### TASK DETAILS
Once you reach the line with "Task: Uncheck version", copy it and every line after it exactly, up to the end of the data. Omit the pictures.

Data excerpts:

-- -- --

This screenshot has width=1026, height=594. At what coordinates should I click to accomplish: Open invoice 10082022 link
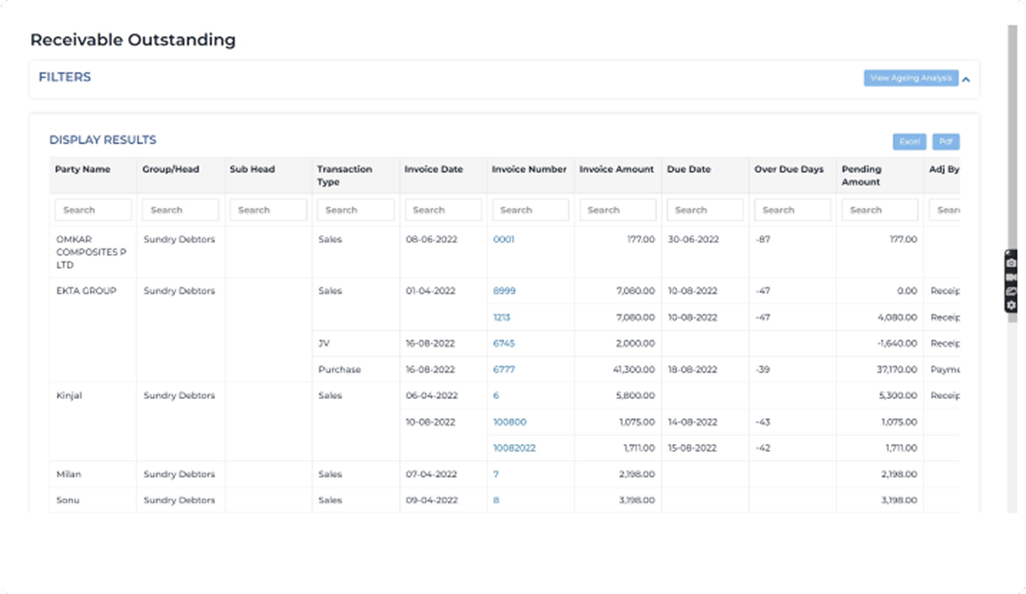click(514, 448)
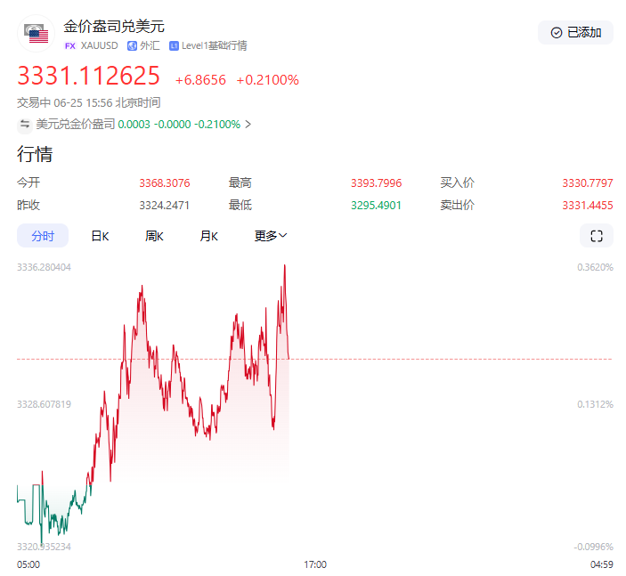This screenshot has width=626, height=576.
Task: Toggle the 已添加 watchlist button
Action: (575, 33)
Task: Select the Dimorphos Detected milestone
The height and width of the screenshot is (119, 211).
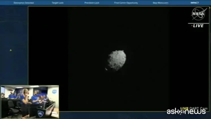Action: pyautogui.click(x=24, y=3)
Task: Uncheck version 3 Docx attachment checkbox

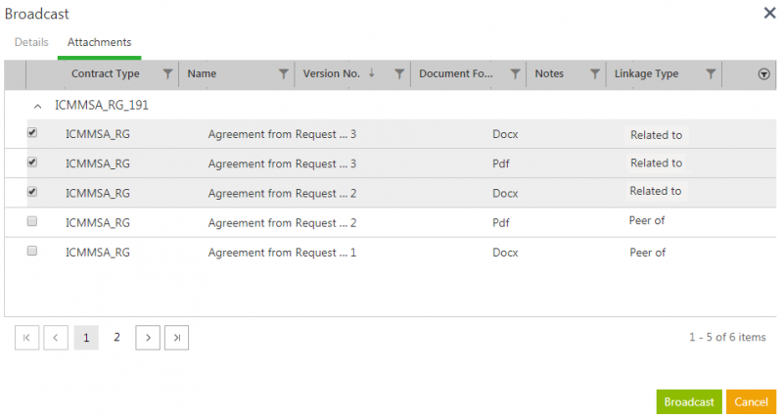Action: (x=32, y=133)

-- -- --

### EXERCISE RESULT
Task: Uncheck version 3 Docx attachment checkbox

Action: (x=32, y=133)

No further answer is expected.